• [Uraian Tugas]: Sebutkan semua perasaan yang menurut kalimat pertama teks bacaan berikut ditujukan terhadap masyarakat yang hidup rukun.

• [Teks Bacaan]:
────────────────

Hal ini timbul karena kedengkian dan kebencian serta hasud terhadap masyarakat yang telah hidup rukun, damai dan penuh kasih sayang. Maka, pendengki dan penghasud pun tidak tinggal diam, ia bekerja keras untuk mengoyak-ngoyak pilar-pilar positif masyarakat. Dan yang paling efektif adalah dengan jalan menyentuh kehormatan keluarga tokoh sentralnya. Maka ditiuplah 'terompet' isu dan gosip. Begitulah yang dimainkan Abdullah bin Ubay untuk menggoyang stabilitas barisan kaum Muslimin (lihat Tafsir Al Munir, Az Zuhaili, XVIII/182-183).
Sebuah strategi untuk menjatuhkan harga diri da'i dan rumah tangganya yang boleh jadi akan terulang di mana dan kapan saja.

────────────────

• [Data yang Diberikan]:
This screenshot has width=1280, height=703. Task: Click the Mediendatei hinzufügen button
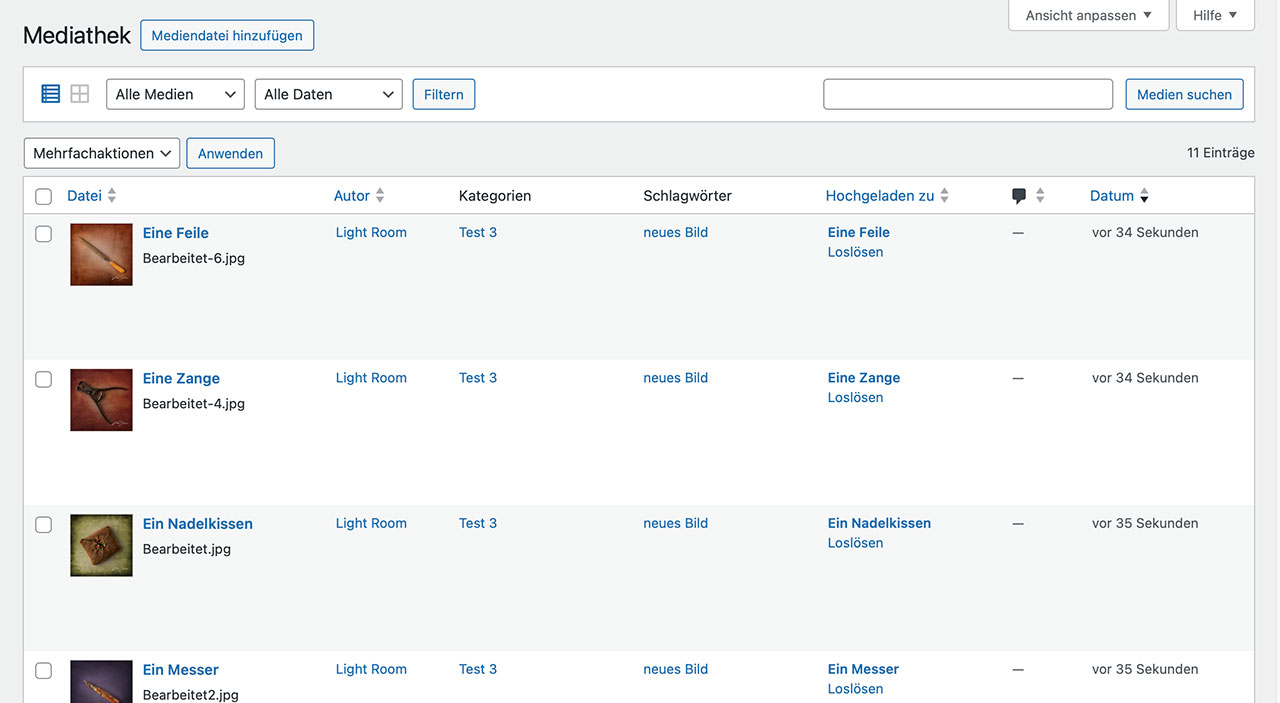click(227, 34)
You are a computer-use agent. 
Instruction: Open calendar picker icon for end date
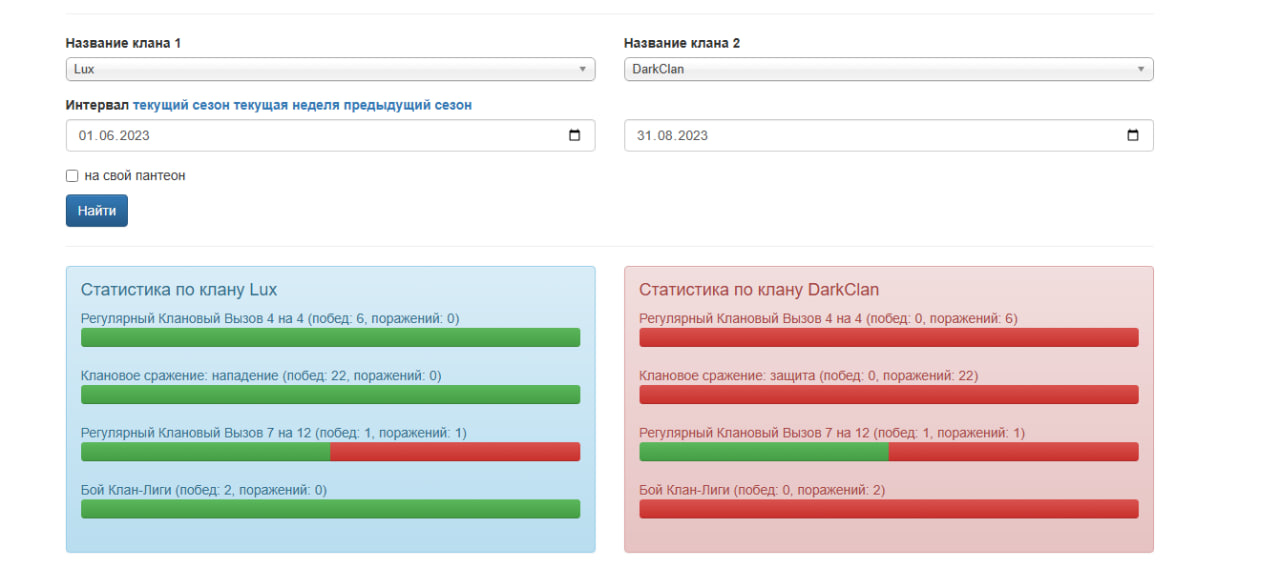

────────────────

• [Jawaban Tugas]: Perasaan yang disebut adalah kedengkian, kebencian, dan hasud.